Stored records
......

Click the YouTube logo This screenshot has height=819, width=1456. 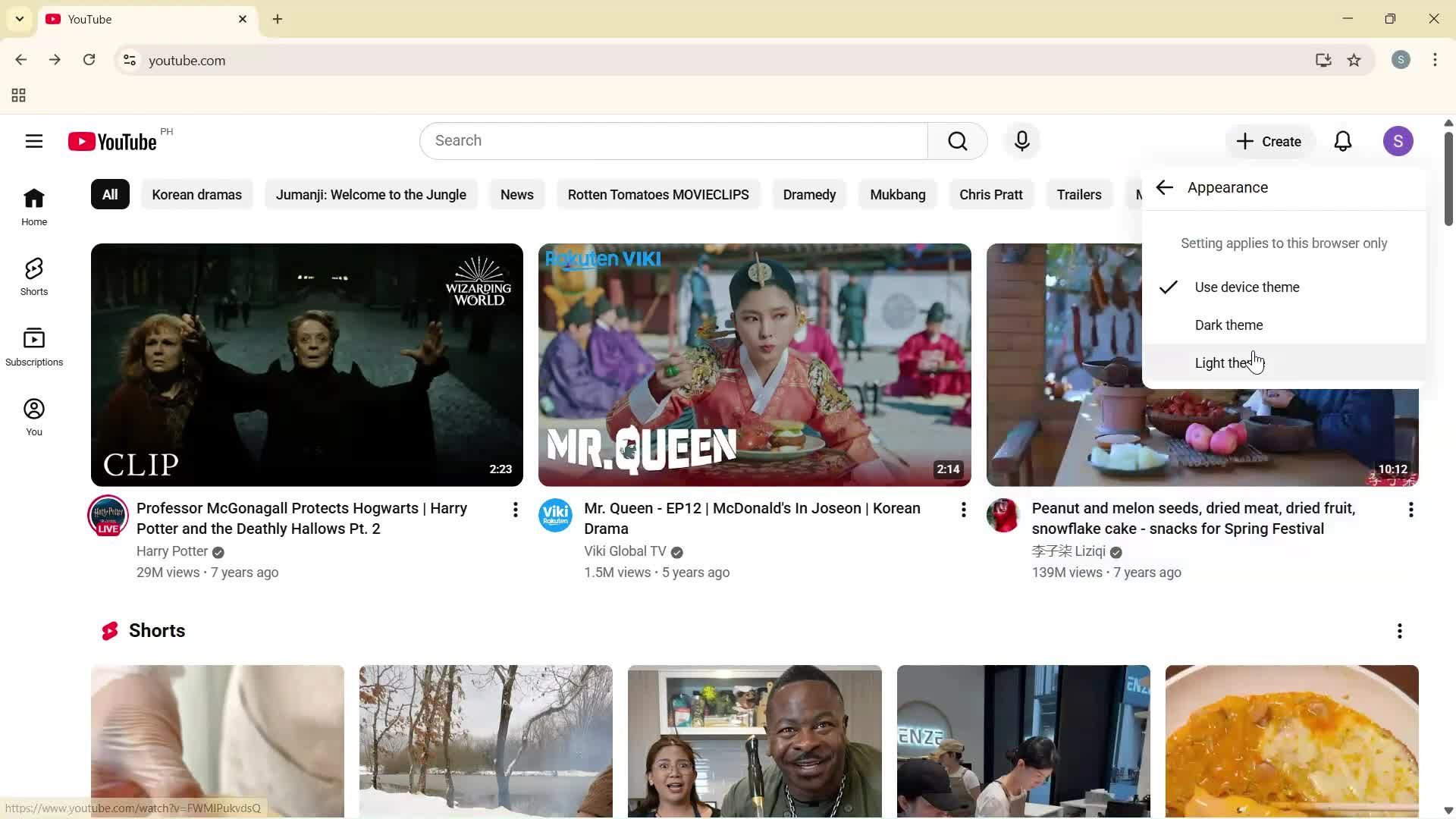pyautogui.click(x=111, y=141)
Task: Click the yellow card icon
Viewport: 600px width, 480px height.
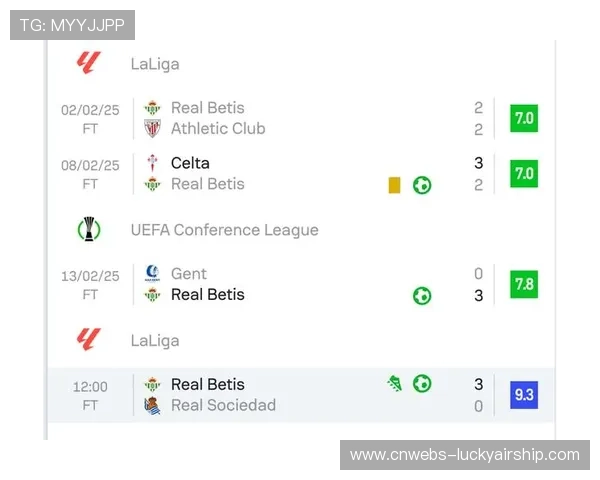Action: [394, 185]
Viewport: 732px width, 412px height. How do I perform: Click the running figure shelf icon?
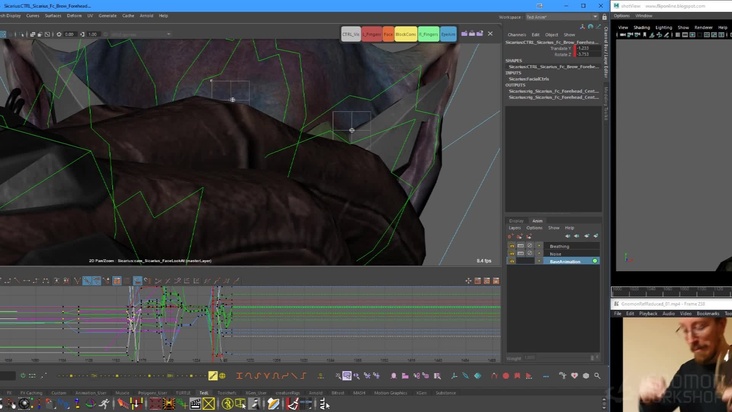[x=104, y=404]
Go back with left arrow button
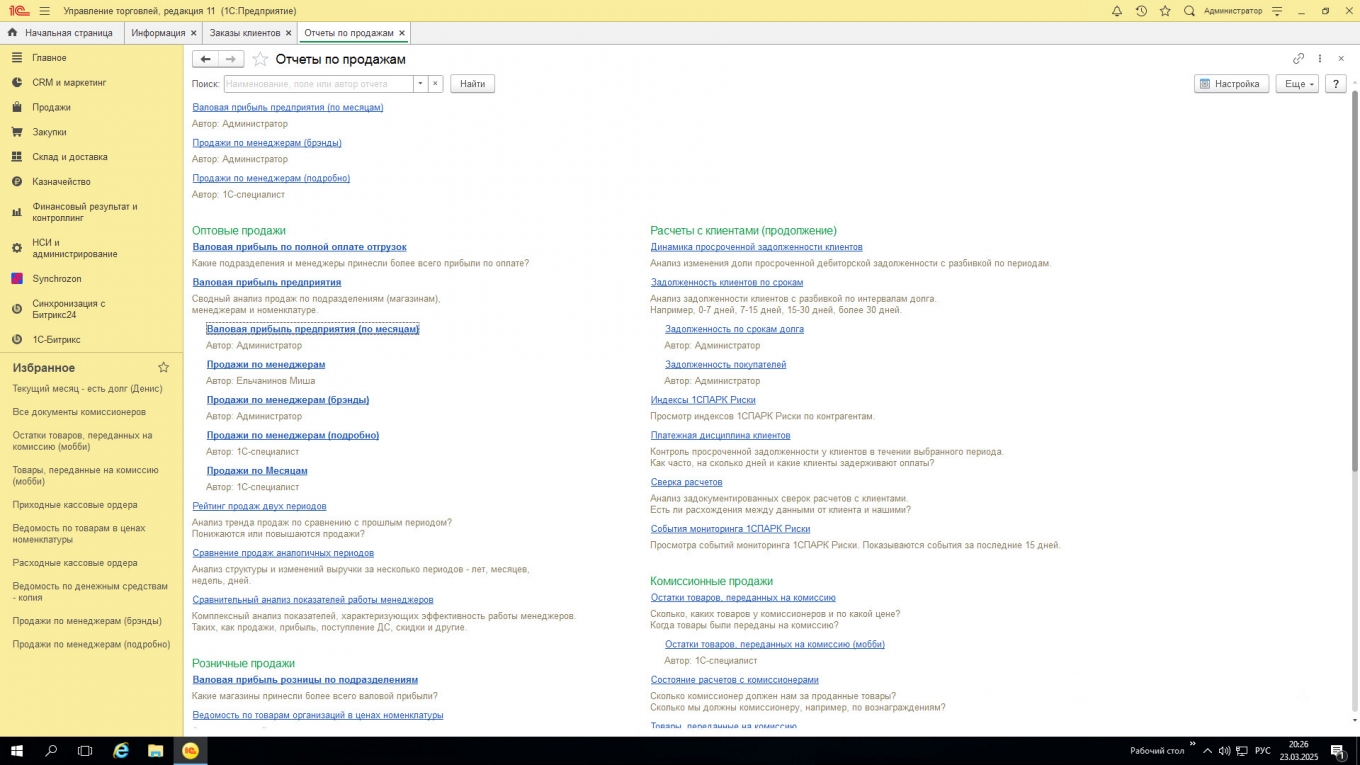The image size is (1360, 765). click(x=205, y=59)

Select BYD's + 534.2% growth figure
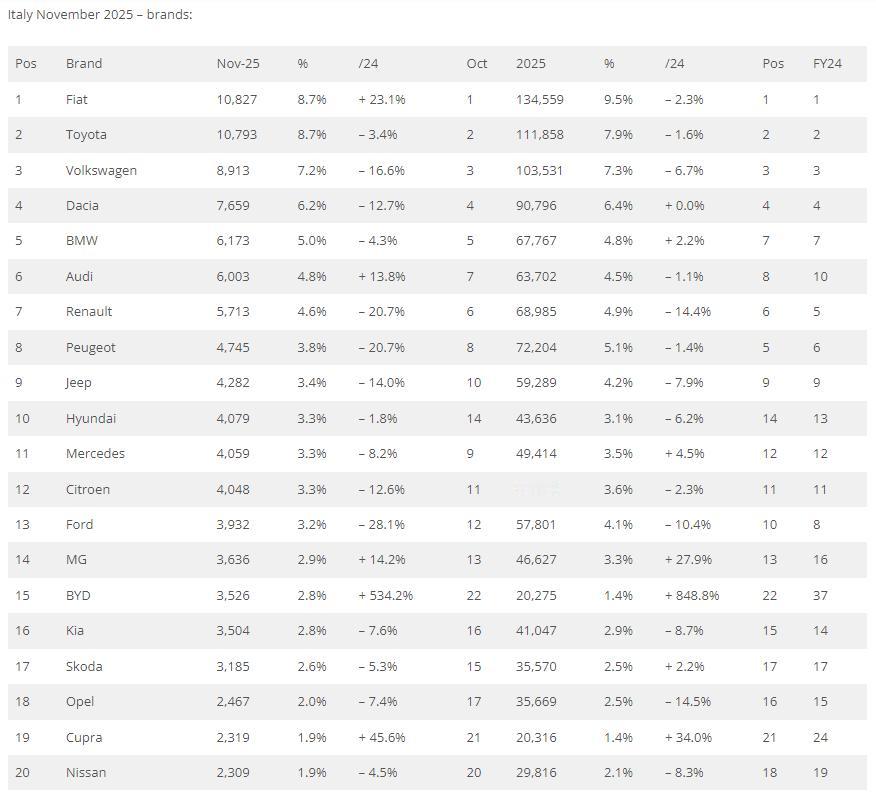point(385,595)
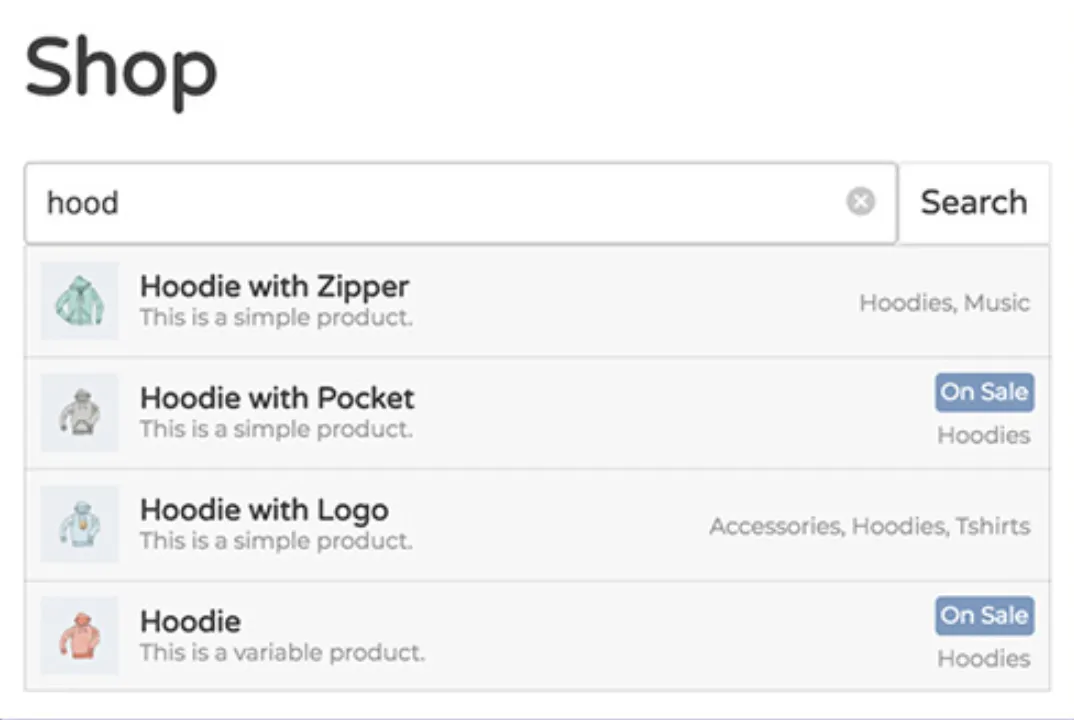Viewport: 1074px width, 720px height.
Task: Click the red Hoodie product thumbnail
Action: [x=80, y=636]
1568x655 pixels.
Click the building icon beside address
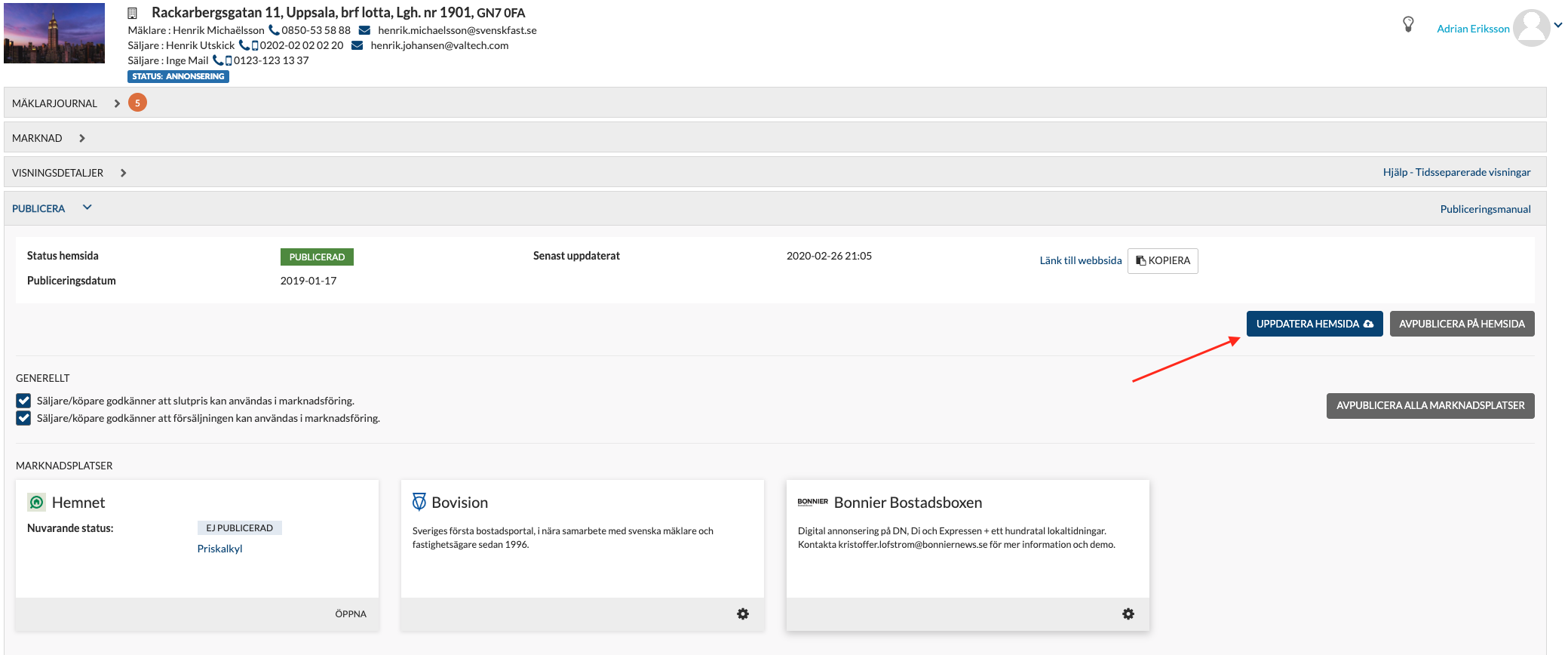click(x=133, y=13)
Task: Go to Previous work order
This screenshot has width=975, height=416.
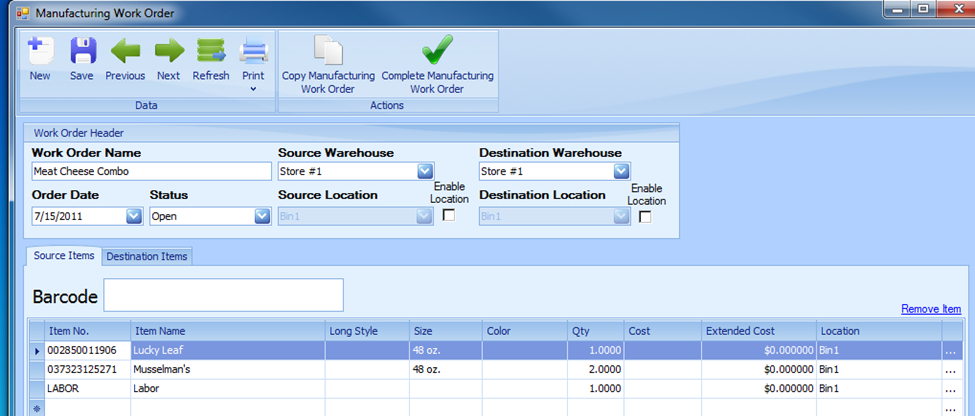Action: tap(125, 51)
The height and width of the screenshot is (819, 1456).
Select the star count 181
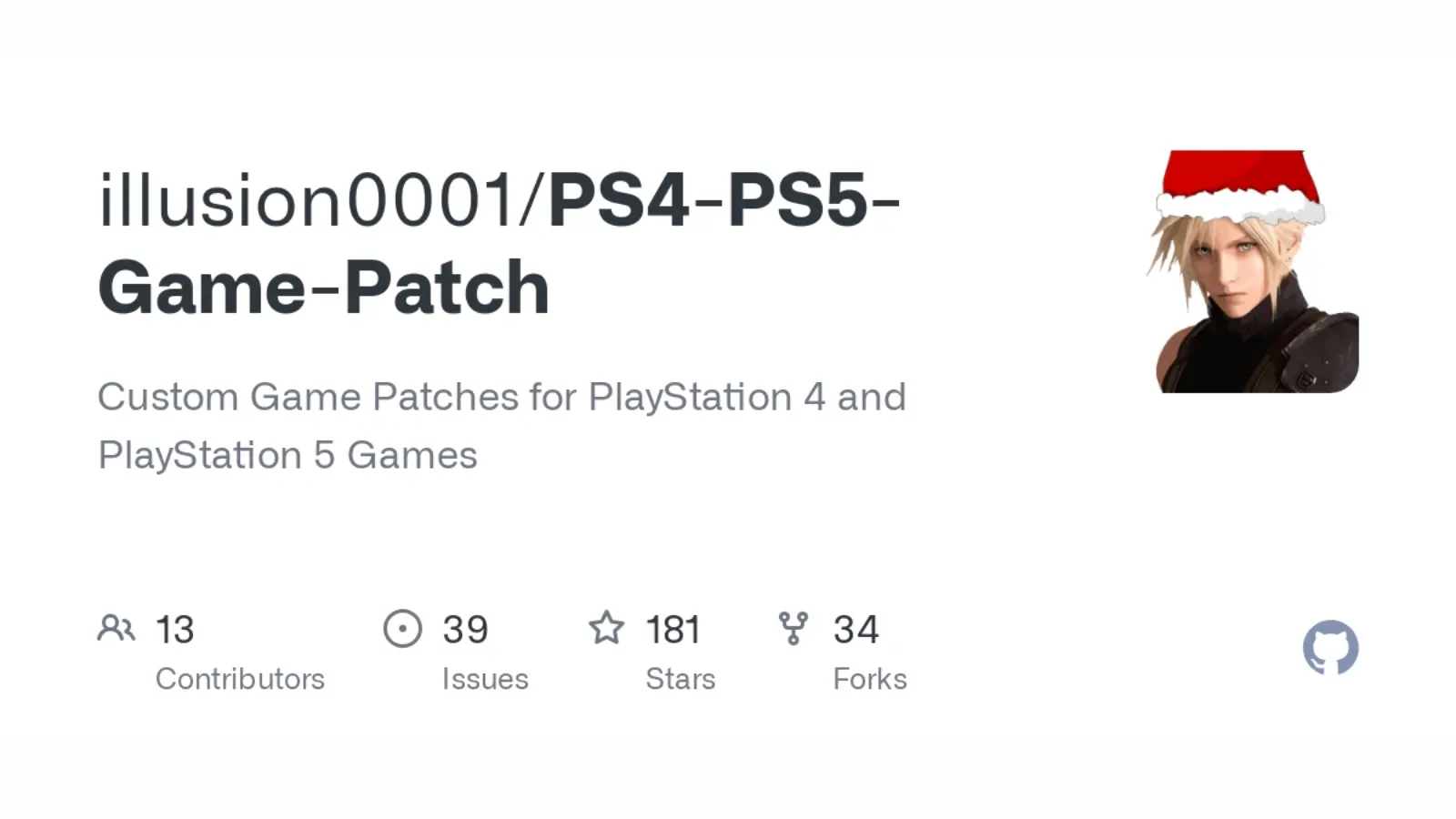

......

EXERCISE DIRECTIONS – Please copy the data above exactly, from the line that contains "Viewport: 732px width, 412px" through the end of the data, with both ends included. Leave the pictures out of your answer.

OUTPUT OF THE TASK –
Viewport: 732px width, 412px height. How do I perform: Click the running figure shelf icon?
[x=104, y=404]
Go back with left arrow button
The image size is (1360, 765). click(x=205, y=59)

Select BYD's + 534.2% growth figure
point(385,595)
Viewport: 1074px width, 720px height.
Task: Click the red Hoodie product thumbnail
Action: [x=80, y=636]
1568x655 pixels.
Click the building icon beside address
click(x=133, y=13)
Task: Go to Previous work order
This screenshot has width=975, height=416.
Action: tap(125, 51)
The height and width of the screenshot is (819, 1456).
Select the star count 181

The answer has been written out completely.